Some companies have already acknowledged that this strategy is required and are moving to hourly renewable energy accounting to reduce risk. For example, Google and Microsoft plan to procure 24/7 renewable energy to match its global demands by 2030.
Initial steps to 24/7 renewable energy
The first step for any company that begins its path towards 24/7 matching is to understand its “24/7 score” or “hourly gap”, through analysing its consumption profile and renewable energy sourcing profile - similarly to what Google did by calculating their Carbon-Free Energy Score (CFE). The granularity of these two profiles must be as high as possible, in order to have the required analytical precision.
The second step is to use this granular data to plan the improvement of the renewable energy procurement strategy, filling the carbon-intensive gaps that are not covered by the existing PPA. With the collected data, the company will finally be able to select the best fit amongst all the available renewable energy products offered in the market (PPA, GOs, Green Tariffs, etc.)
Software solution for 24/7 renewable energy purchases
Executing the two steps mentioned above can be extremely challenging - it took Google over 3 years to map their CFE. It is for this reason that at FlexiDAO we provide software solutions to help companies monitor their renewable energy procurement data on a 24/7 basis. We also help in the decision-making process when investing in long-term supply options (PPAs, self-consumption and other renewable market products).

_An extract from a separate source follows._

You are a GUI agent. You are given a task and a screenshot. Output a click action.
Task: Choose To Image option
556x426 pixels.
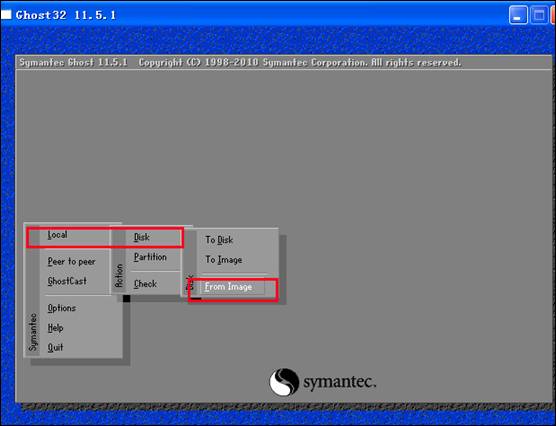(224, 260)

In fact, our solution can measure historical gaps between hourly green energy production and your hourly consumption to progress towards 24/7 zero-carbon energy.
Our software is built based on our experience working at the forefront of change in the renewable energy markets. Through our partnership with new initiatives like EnergyTag, we have first-hand exposure to changes in energy and carbon certificate markets. As part of the EnergyTag initiative, we’re trialing 24/7 renewable hourly matching (24/7) for an 11 MW electric boiler in the Netherlands giving us first-hand involvement with this new purchasing approach.
With FlexiDAO you can ensure that your renewable energy purchases are futureproofed from the very start and any future regulatory risk is minimised.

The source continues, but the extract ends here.